American Airlines has resolved its 15,000-flight fiasco

American Airlines passengers are set to have pilots in December for the holidays. (AP Photo/Wilfredo Lee)

Over the weekend, American Airlines came to an agreement with the pilots’ union to man the approximate 15,000 flights between Dec.17 and 31 that had been without pilots.

A clerical error had mistakenly labeled flights during the critical holiday time period lower-priority, which allowed pilots to choose family over flying and drop those flights. Those flights are typically un-droppable.

“We’ve reached an agreement that we believe will ensure that our customers’ holiday travel plans are not disrupted while also recognizing our pilots’ extra efforts to help resolve this challenge,” said a joint press release between American Airlines and the Allied Pilots Association.

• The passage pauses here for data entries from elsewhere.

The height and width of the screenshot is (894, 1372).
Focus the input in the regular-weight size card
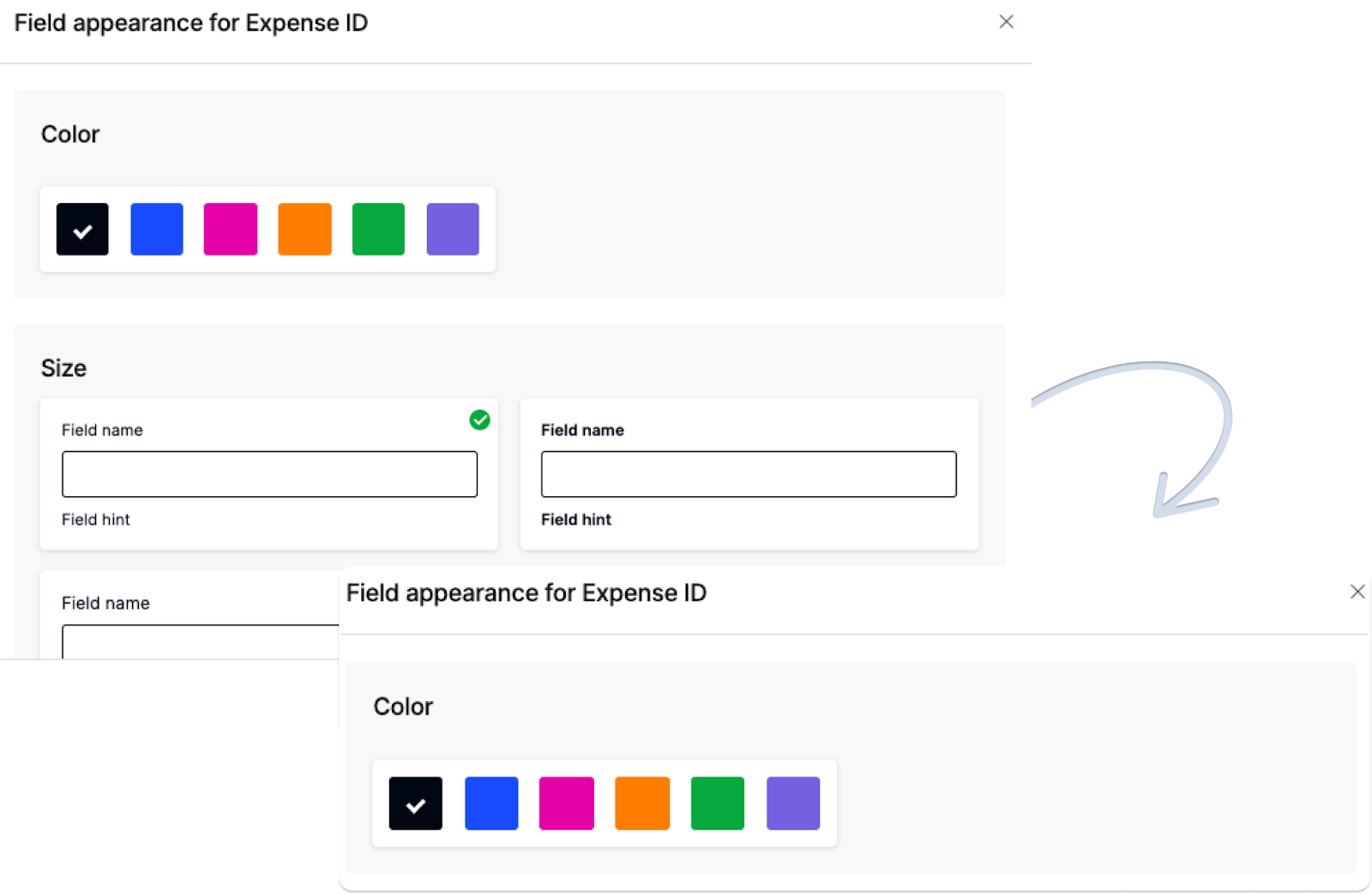[269, 474]
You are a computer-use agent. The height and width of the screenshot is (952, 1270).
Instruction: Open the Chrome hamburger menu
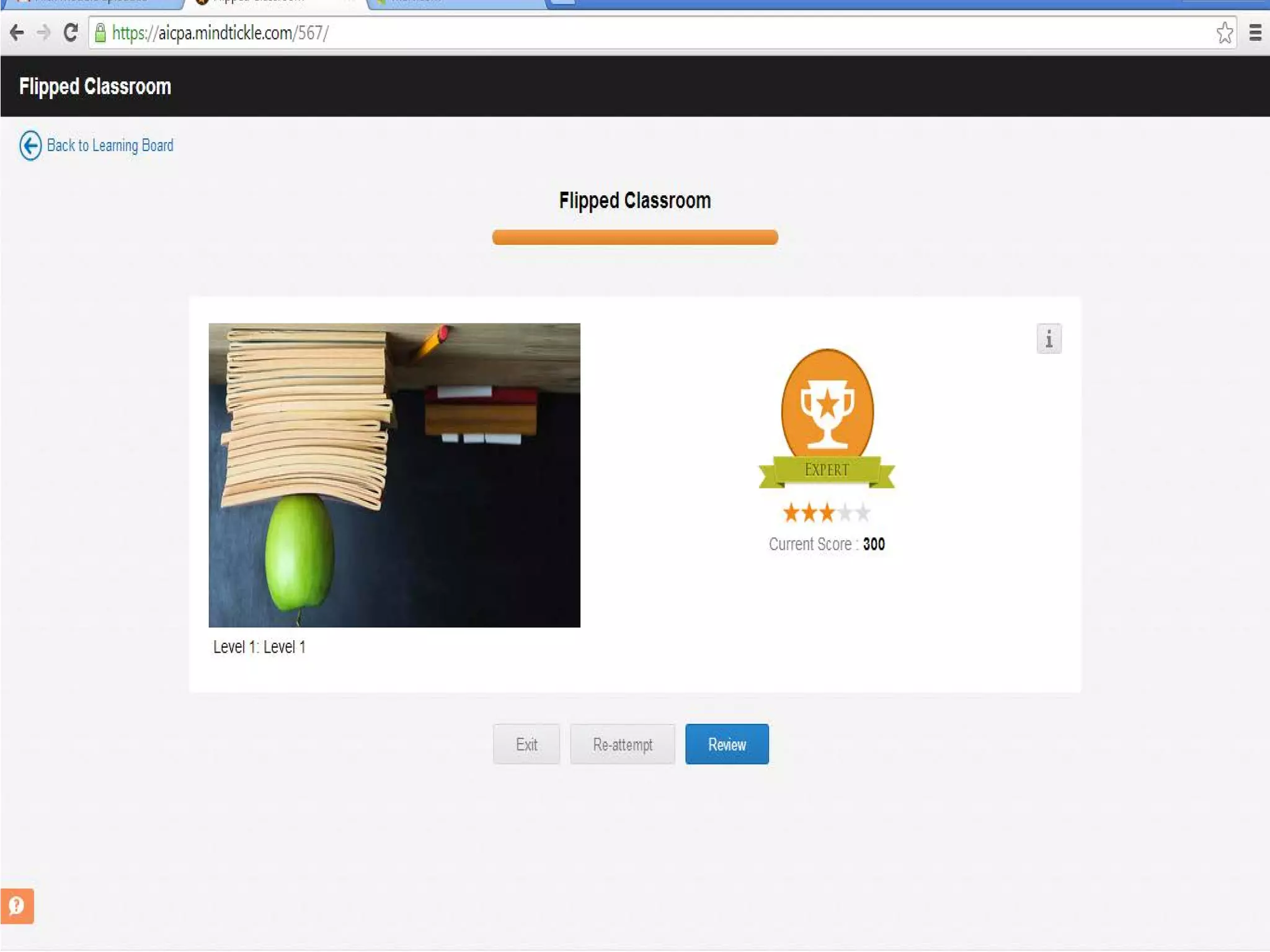pyautogui.click(x=1254, y=33)
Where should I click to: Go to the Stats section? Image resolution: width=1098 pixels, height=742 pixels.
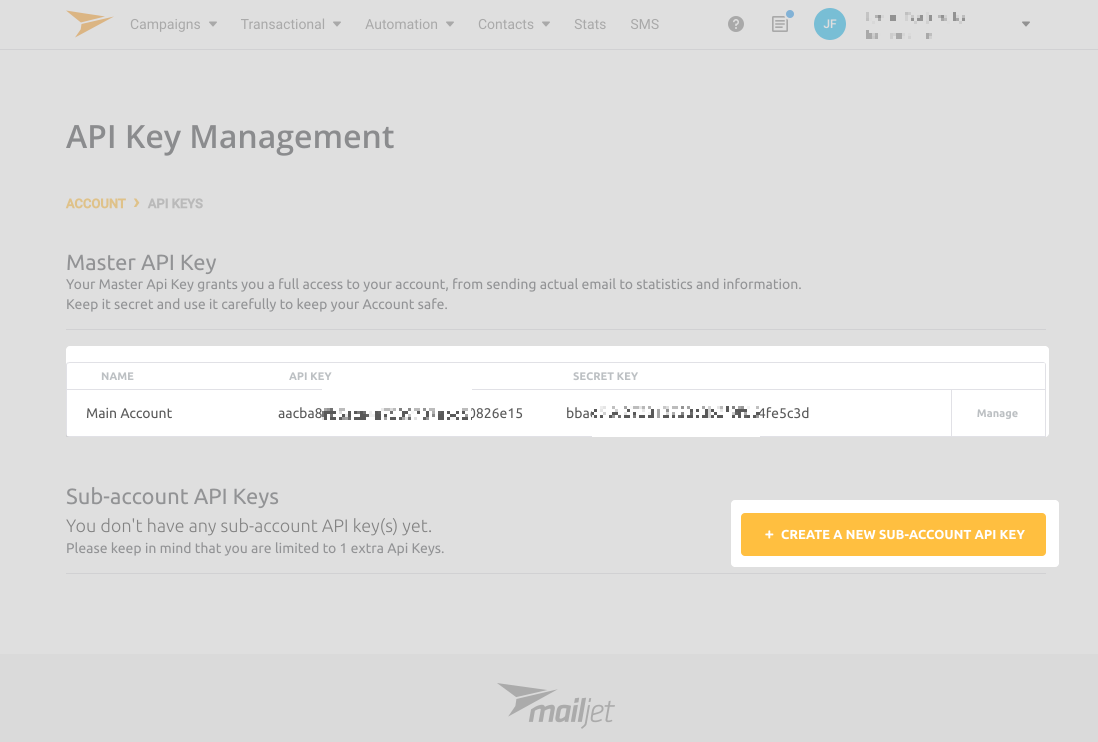point(589,23)
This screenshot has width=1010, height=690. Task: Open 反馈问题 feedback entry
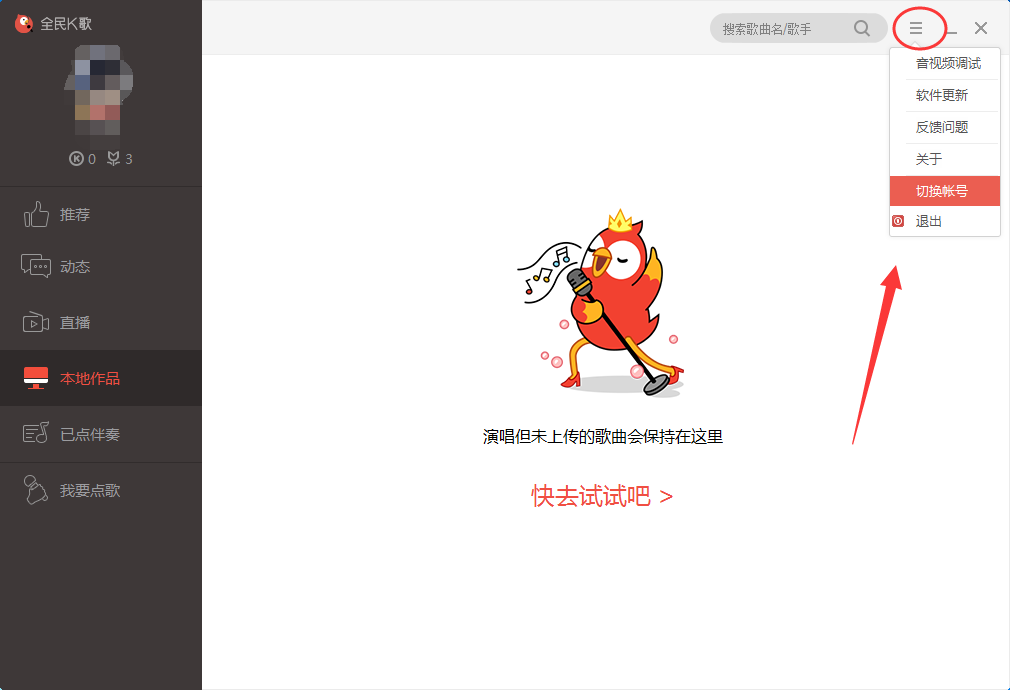tap(944, 127)
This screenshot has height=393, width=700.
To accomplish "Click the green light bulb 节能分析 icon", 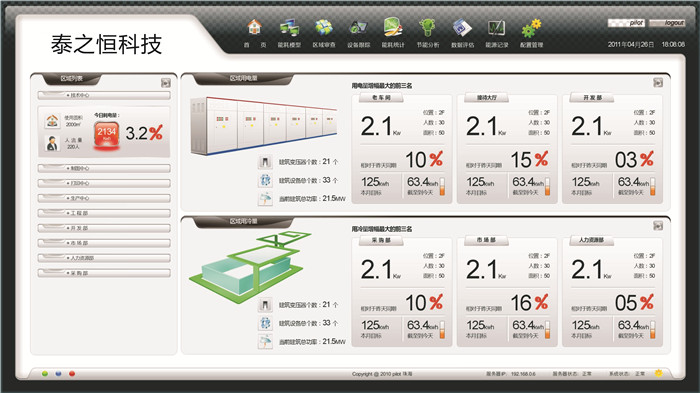I will (x=427, y=28).
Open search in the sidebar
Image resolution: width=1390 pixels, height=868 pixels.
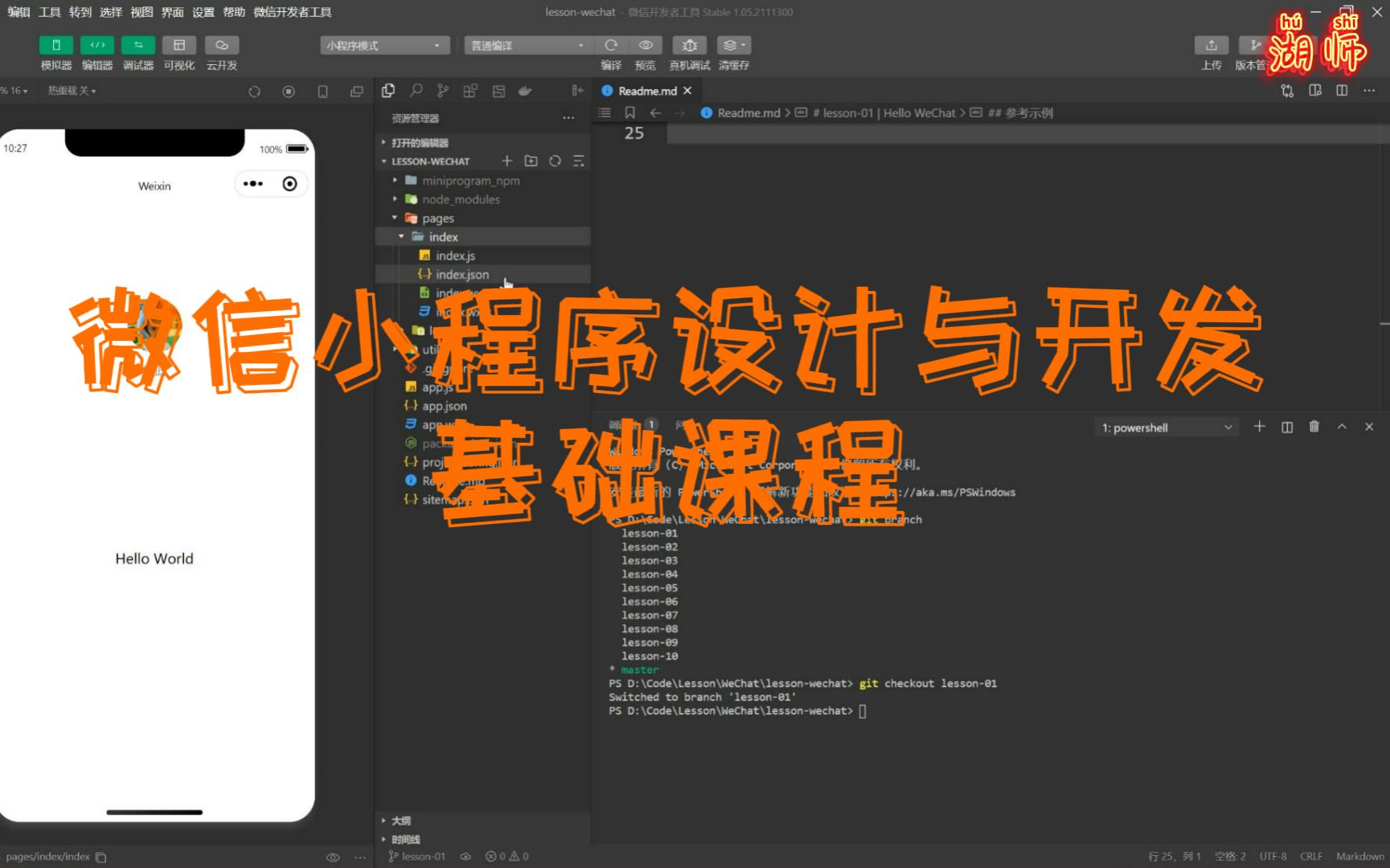tap(416, 90)
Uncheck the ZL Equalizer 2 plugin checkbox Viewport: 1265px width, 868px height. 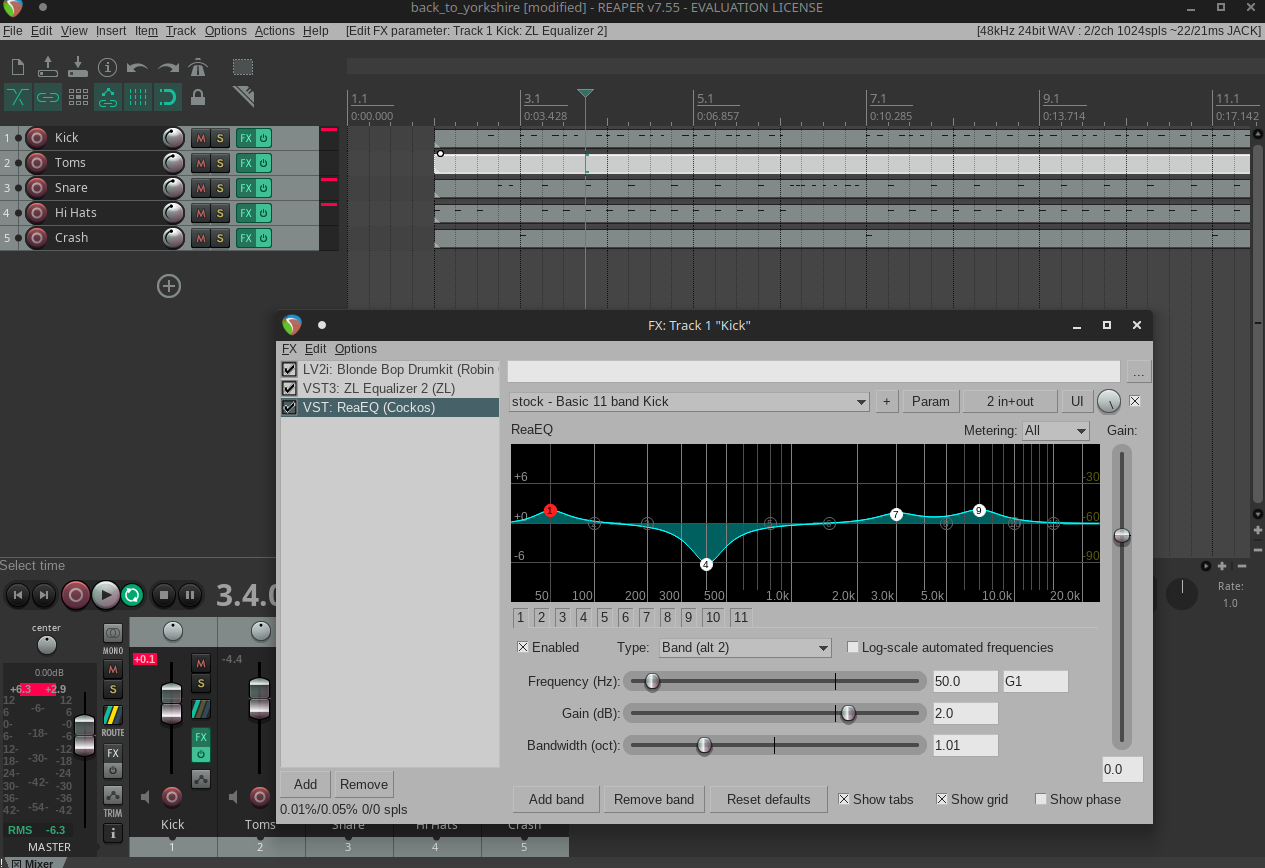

The terms of the agreement state that the pilots, who were offered “premium pay” of 150% of their rates, will now be paid 200% for flights in the critical holiday period. To make more pilots eligible for the rate hike, all regular pilots’ hours will be considered at a level high enough to qualify them for double pay.

The pay increases are expected to be enough to convince pilots to take the flights.

As one veteran American Airlines pilot told Yahoo Finance, “Double, I’d probably go do that.”

Before the resolution, there was confusion as travelers wondered whether they were going to be able to fly during the holidays. The airline said the flights had pilots, leaving the pilots confused as they looked into the scheduling system and saw a mass of unmanned flights planned. The airline clarified that it had meant reserve pilots, a move that would have stretched American Airlines’ reserve system, which is typically meant for sick pilots or inclement weather emergencies.

While costly for the airline, the agreement represents a solution that is likely to please passengers who can rest assured that their holiday flights will likely be manned, and that extra pilots will still be available, just in case another snafu occurs.